What’s not known are the goals of team owners. In this era of “tanking,” some owners (all of whom are very wealthy) appear more motivated to make money rather than field a winning team. Depressing player salaries is a way to save money, but that gets lost in the abstraction of “payroll flexibility.” Pretty soon, fans, who mostly care about winning, find themselves embracing an owner-centric perspective of signing talent as cheaply as possible, even though that mindset devalues player salaries.

This became clear to me a few weeks ago with a piece I wrote about the Rockies’ catching situation. There were comments to this effect: Perhaps Yasmani Grandal, one of the best catchers in baseball, would be a player the Rockies could “pick up cheap,” especially given his dismal post-season. Think about that. Fans were hoping that a player might earn less than his worth to increase the odds that the Rockies would sign him.

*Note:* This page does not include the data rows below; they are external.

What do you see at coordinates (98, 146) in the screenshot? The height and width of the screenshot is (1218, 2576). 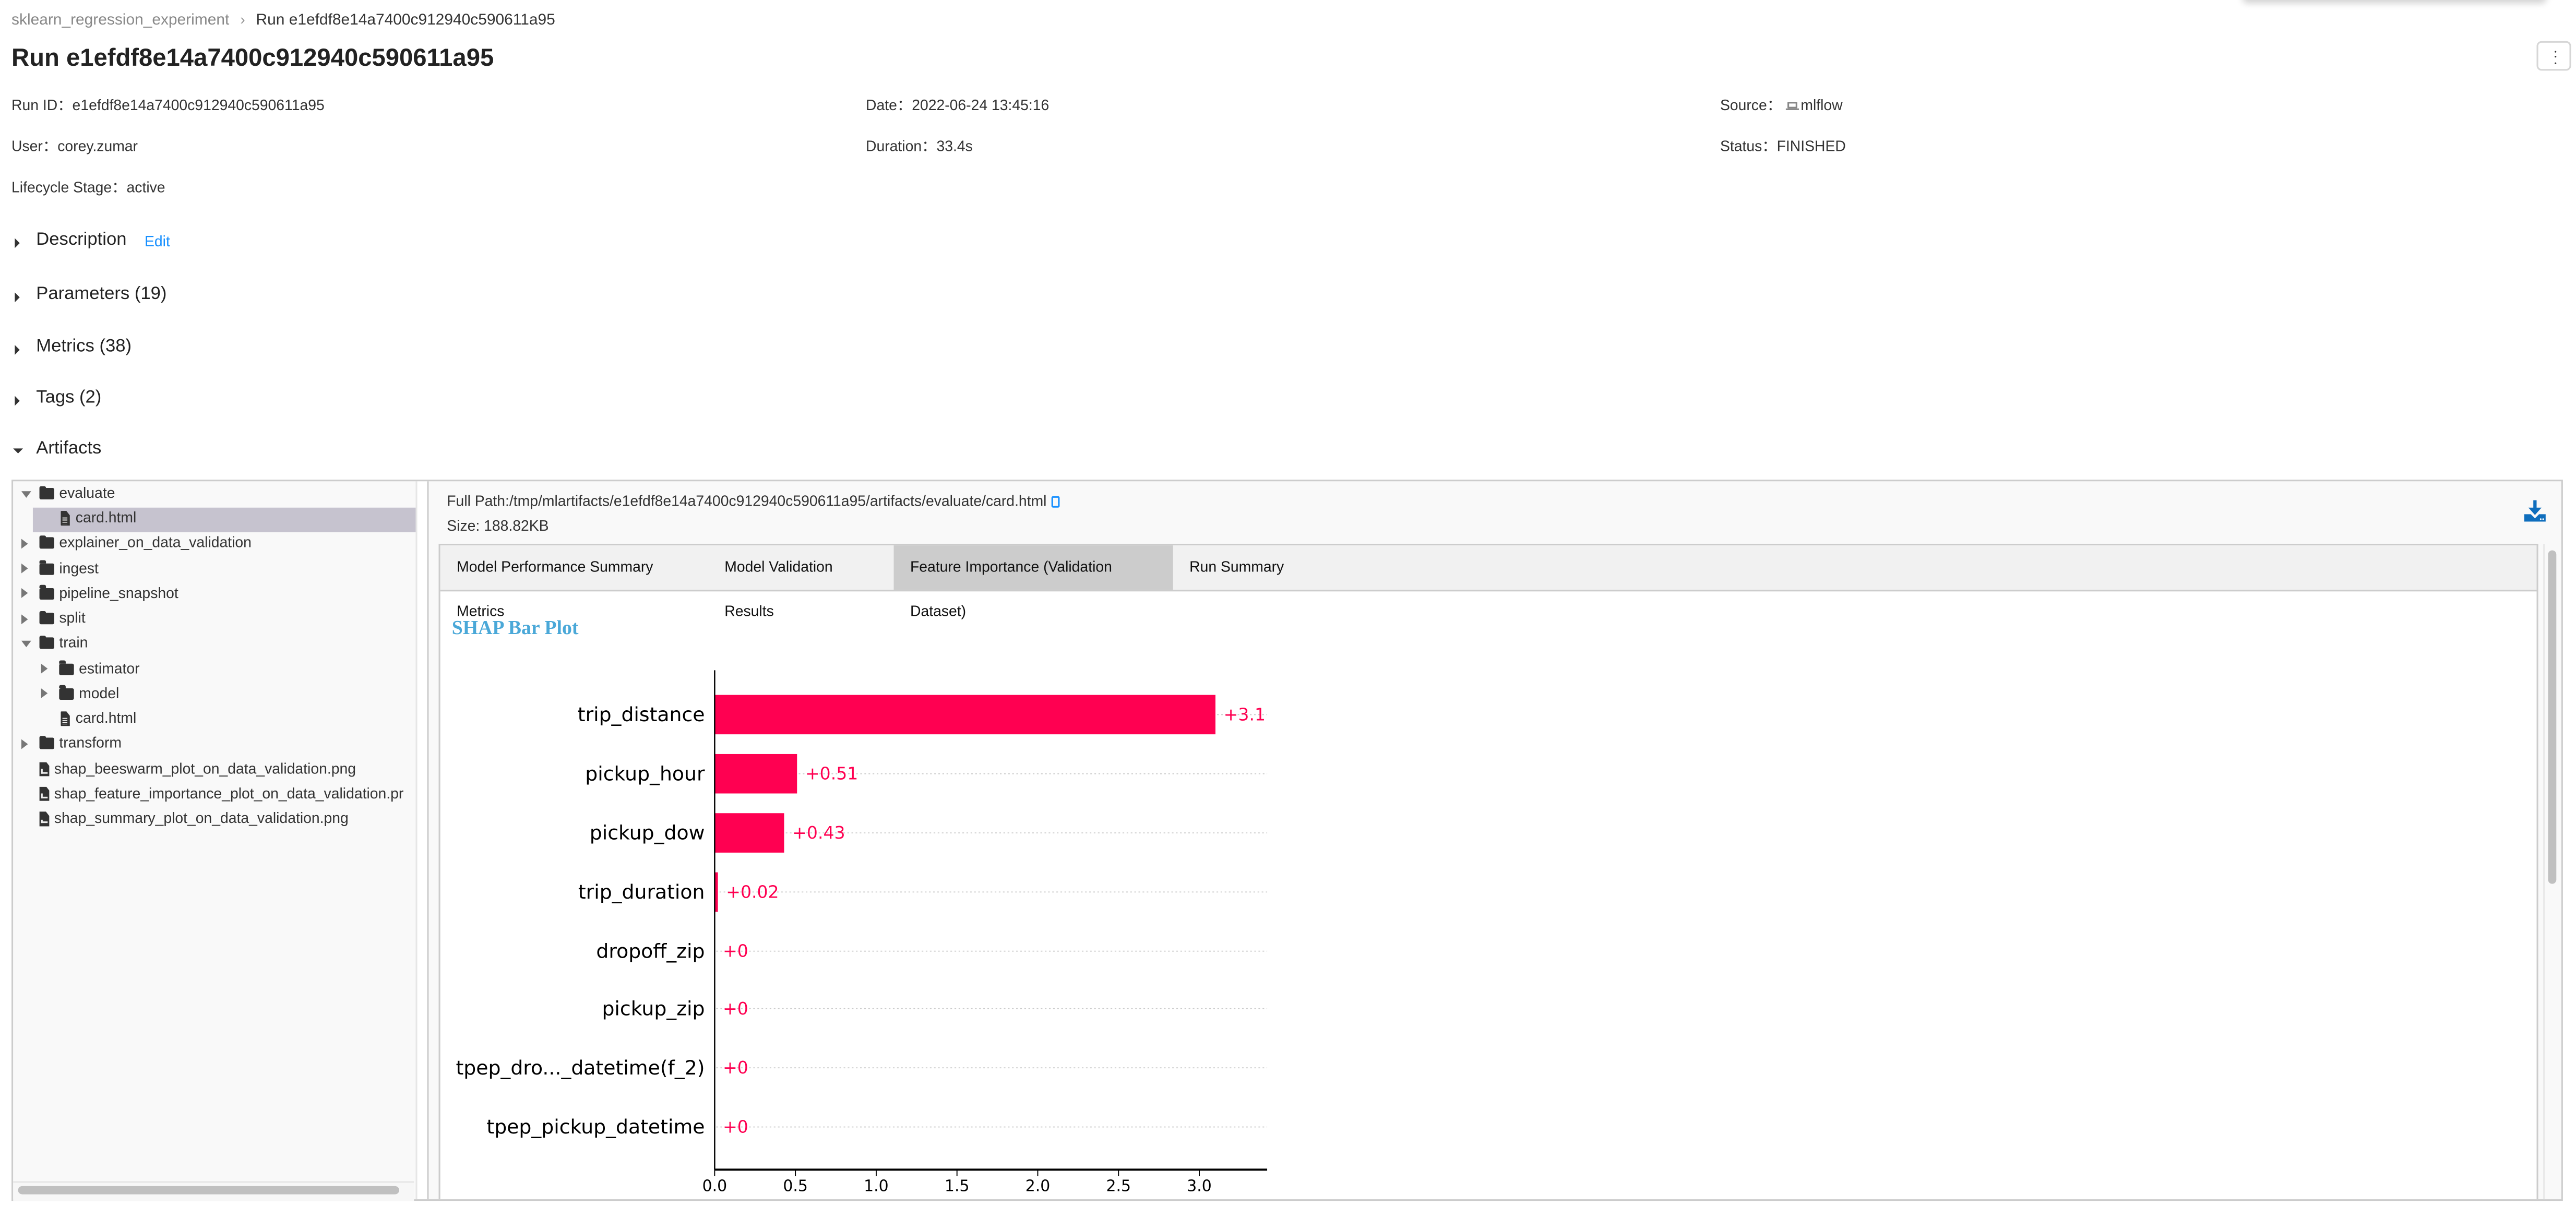 I see `user-value: corey.zumar` at bounding box center [98, 146].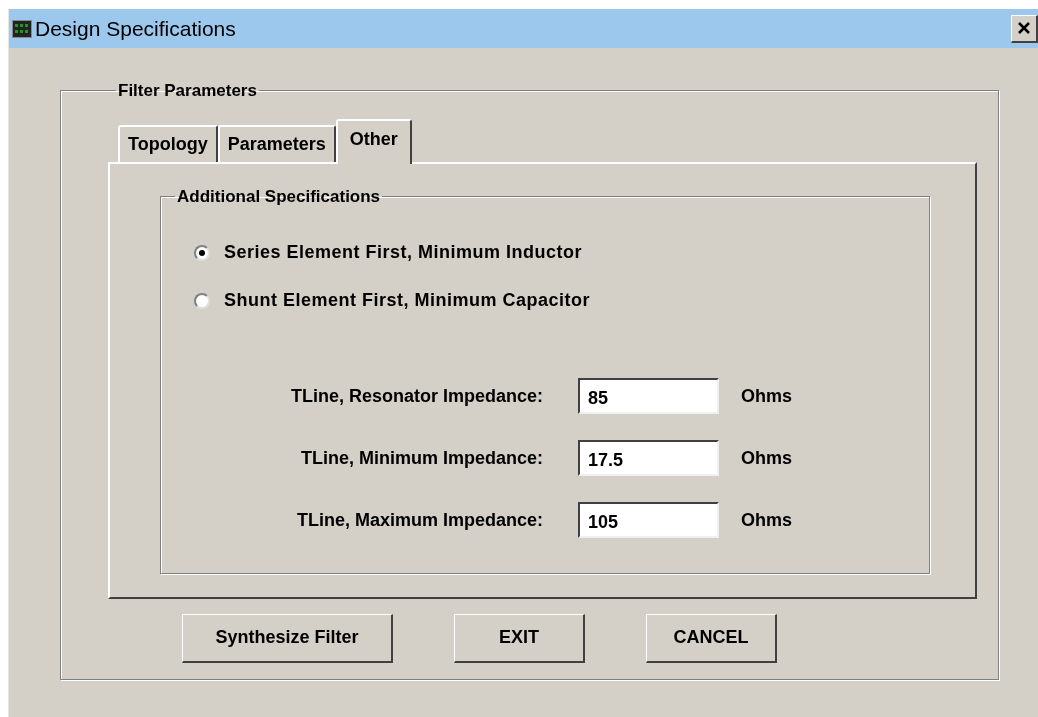 The width and height of the screenshot is (1038, 717). I want to click on close-button, so click(1024, 28).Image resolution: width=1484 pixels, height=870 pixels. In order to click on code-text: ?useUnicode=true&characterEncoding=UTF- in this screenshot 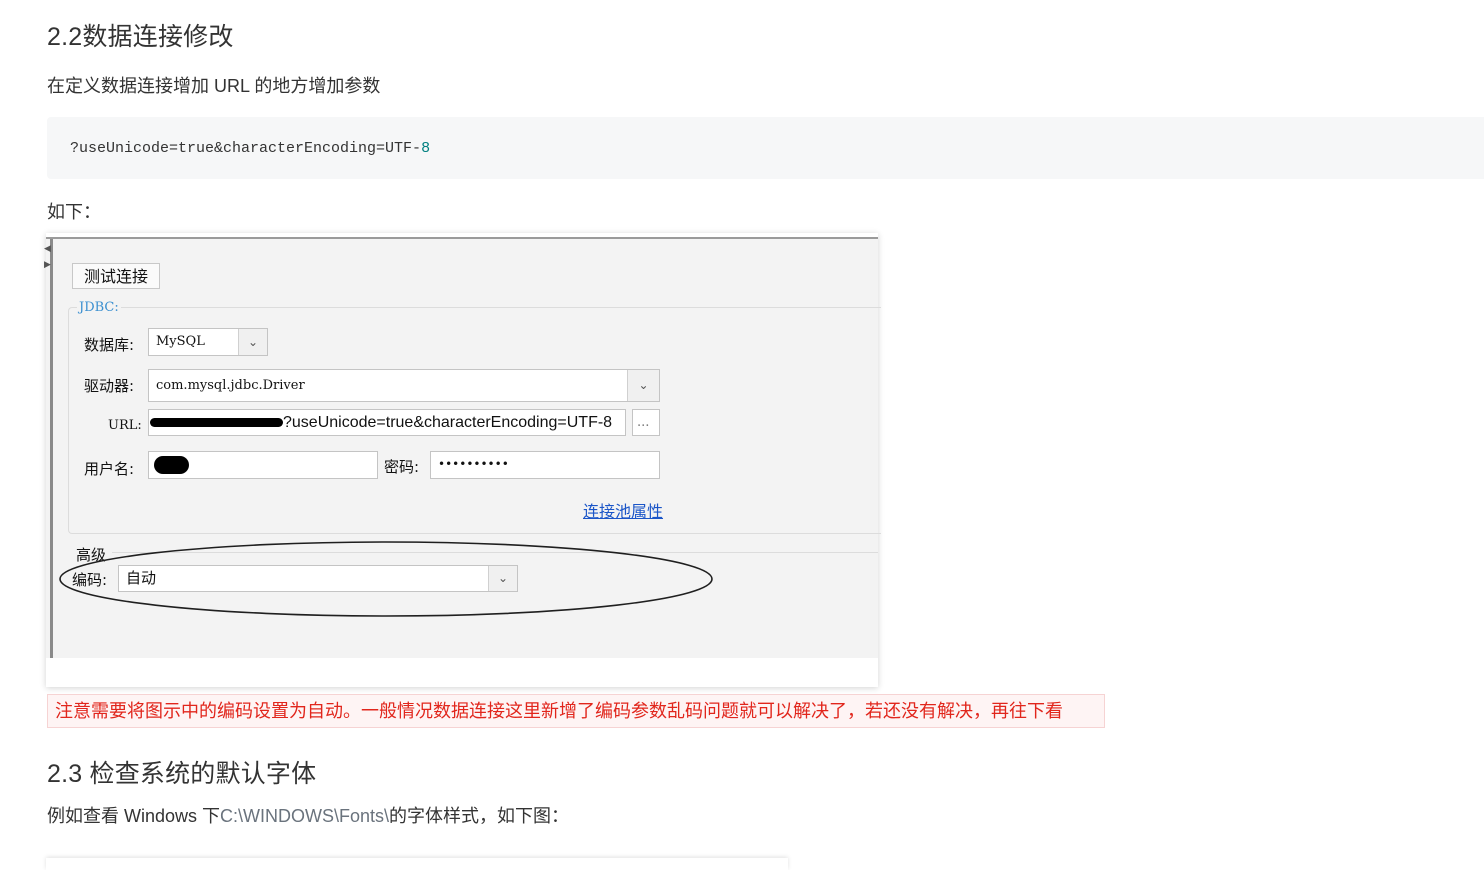, I will do `click(246, 148)`.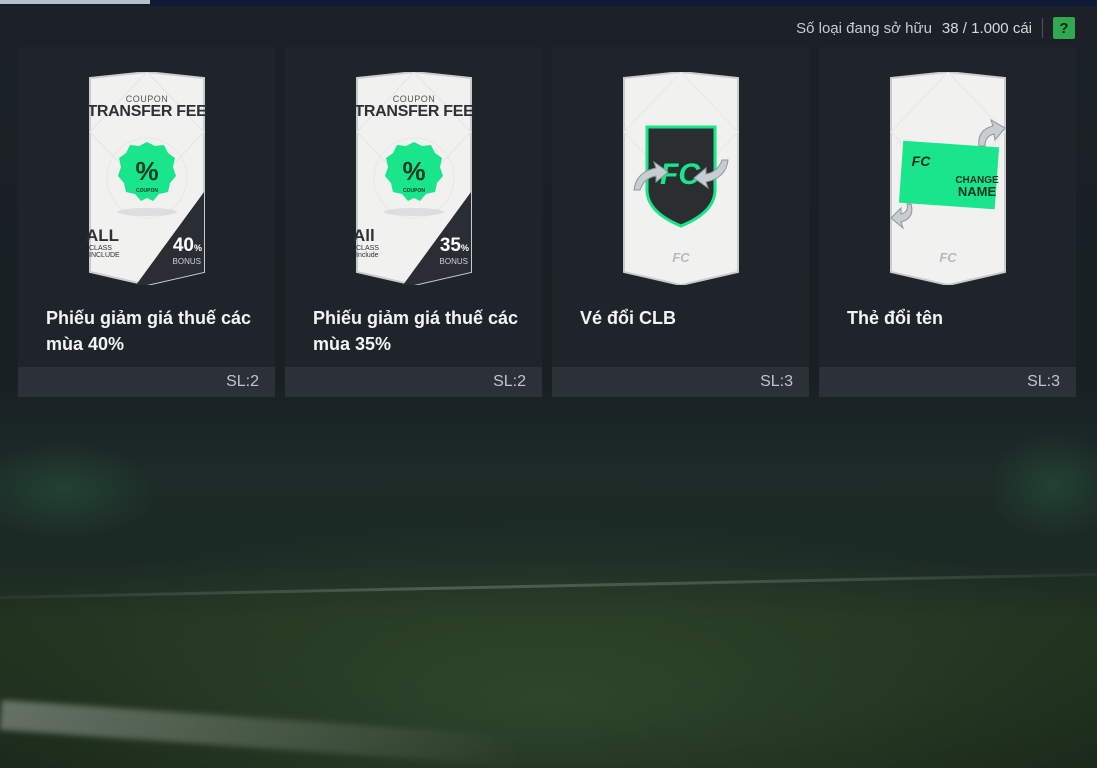 The width and height of the screenshot is (1097, 768). Describe the element at coordinates (454, 246) in the screenshot. I see `card-bonus-percent: 35%` at that location.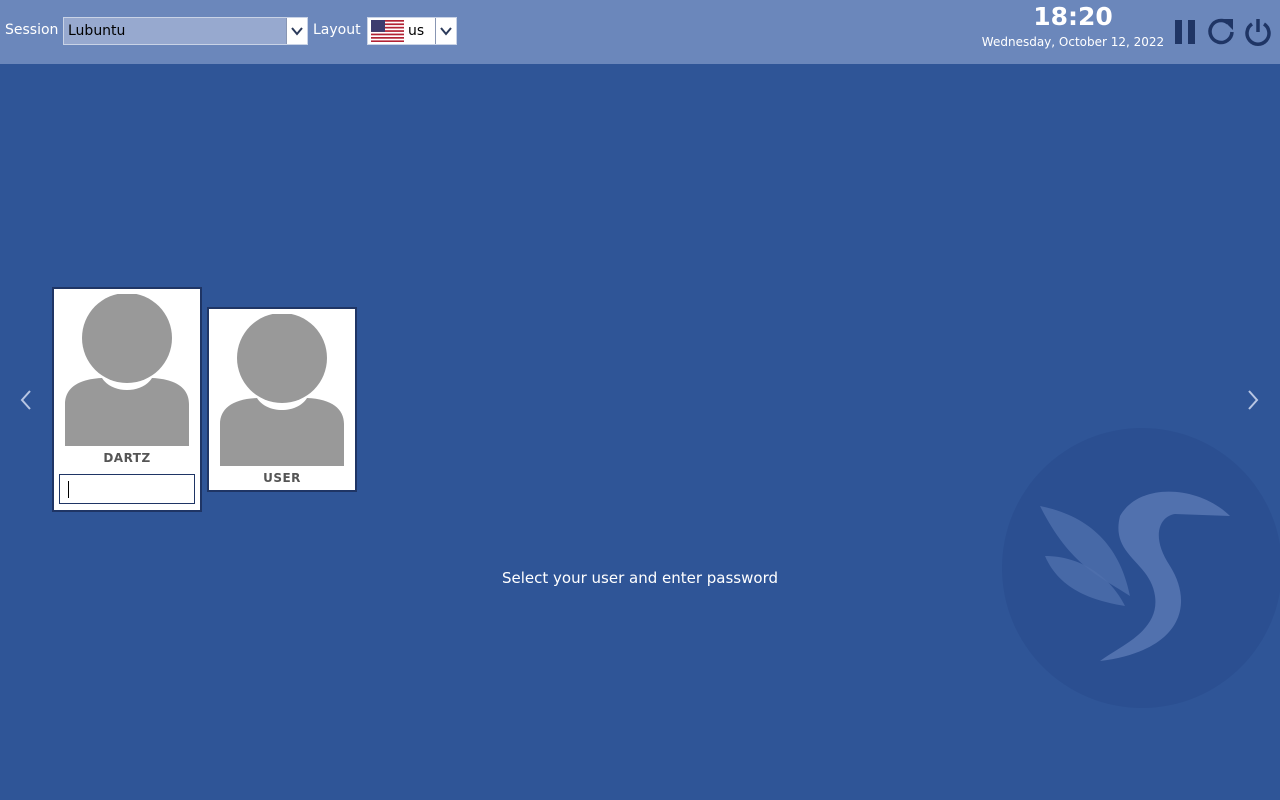 This screenshot has width=1280, height=800. I want to click on clock: 18:20 Wednesday, October 12, 2022, so click(1073, 26).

That motivation comes from fandom: Fans want the Rockies to win, and based on past history, the Rockies are moderate spenders, especially compared to the Yankees or Dodgers. In fairness, that’s shifted since Jeff Bridich became general manager and implemented a philosophy of “responsible growth”. According to Thomas Harding, this year, the Rockies’ payroll will be just over $140 million, the 11th highest in baseball. (You can compare payrolls here.) Fans have learned to accept owners’ murky baselines and effectively advocate for owners against players. In other words, fans have been conditioned to shop for players in the same way they would for a pair of shoes. But wealthy owners refusing to pay players their worth isn’t comparable to a middle-class consumer hunting for bargains.

Treating Yasmani Grandal as a “bargain” is wrong. You want to be paid your worth, and you want your employment to be secure. Grandal has every reason to expect that, too. (He ultimately accepted a one-year deal for $18 million; MLB Trade Rumors predicted he’d get four years and $64 million.) Baseball players are workers, and they deserve to be fairly compensated for their work. It turns out, you have a lot more in common with Yasmani Grandal and Nolan Arenado than you do with Dick Monfort, even if Grandal and Arenado will earn more in a single season than you may in your entire life.

Team owners have lots of money — they earned record revenues in 2018. They can afford to pay players their worth. As fans, we should accept nothing less.